_TASK DETAILS_: Starting at the line that contains "coordinates (341, 146)." and stopping after the line that contains "see advertisement is", rewrite those rows with "Find" swapped for "Determine" and nothing else altered.

*** MATERIAL ***

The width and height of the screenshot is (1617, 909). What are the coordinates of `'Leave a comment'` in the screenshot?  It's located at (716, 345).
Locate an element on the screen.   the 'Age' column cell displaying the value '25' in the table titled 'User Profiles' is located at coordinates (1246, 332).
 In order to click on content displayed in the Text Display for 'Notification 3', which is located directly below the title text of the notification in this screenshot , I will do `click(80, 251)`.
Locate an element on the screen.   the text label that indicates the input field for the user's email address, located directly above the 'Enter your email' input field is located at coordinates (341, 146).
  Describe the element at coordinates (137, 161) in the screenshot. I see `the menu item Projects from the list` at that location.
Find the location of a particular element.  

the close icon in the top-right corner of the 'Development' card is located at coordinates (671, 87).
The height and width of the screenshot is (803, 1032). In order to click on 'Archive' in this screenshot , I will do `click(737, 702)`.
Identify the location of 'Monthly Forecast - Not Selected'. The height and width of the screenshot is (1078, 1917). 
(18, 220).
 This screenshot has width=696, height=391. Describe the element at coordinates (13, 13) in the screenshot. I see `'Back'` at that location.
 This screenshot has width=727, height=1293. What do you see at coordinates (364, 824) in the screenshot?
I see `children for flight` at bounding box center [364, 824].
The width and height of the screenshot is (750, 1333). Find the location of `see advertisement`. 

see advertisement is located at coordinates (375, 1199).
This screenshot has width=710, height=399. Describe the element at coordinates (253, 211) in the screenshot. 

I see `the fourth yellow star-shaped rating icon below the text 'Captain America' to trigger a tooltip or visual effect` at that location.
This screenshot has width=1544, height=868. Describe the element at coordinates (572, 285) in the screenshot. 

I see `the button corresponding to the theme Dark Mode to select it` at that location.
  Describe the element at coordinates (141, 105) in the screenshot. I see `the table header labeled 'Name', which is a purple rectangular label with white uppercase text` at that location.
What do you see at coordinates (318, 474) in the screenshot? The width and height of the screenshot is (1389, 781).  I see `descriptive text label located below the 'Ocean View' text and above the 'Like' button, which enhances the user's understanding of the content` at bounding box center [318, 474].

***

_RESULT BELOW_:
Locate an element on the screen.   the text label that indicates the input field for the user's email address, located directly above the 'Enter your email' input field is located at coordinates (341, 146).
  Describe the element at coordinates (137, 161) in the screenshot. I see `the menu item Projects from the list` at that location.
Determine the location of a particular element.  

the close icon in the top-right corner of the 'Development' card is located at coordinates (671, 87).
The height and width of the screenshot is (803, 1032). In order to click on 'Archive' in this screenshot , I will do `click(737, 702)`.
Identify the location of 'Monthly Forecast - Not Selected'. The height and width of the screenshot is (1078, 1917). 
(18, 220).
 This screenshot has width=696, height=391. Describe the element at coordinates (13, 13) in the screenshot. I see `'Back'` at that location.
 This screenshot has width=727, height=1293. What do you see at coordinates (364, 824) in the screenshot?
I see `children for flight` at bounding box center [364, 824].
The width and height of the screenshot is (750, 1333). Determine the location of `see advertisement`. 

see advertisement is located at coordinates (375, 1199).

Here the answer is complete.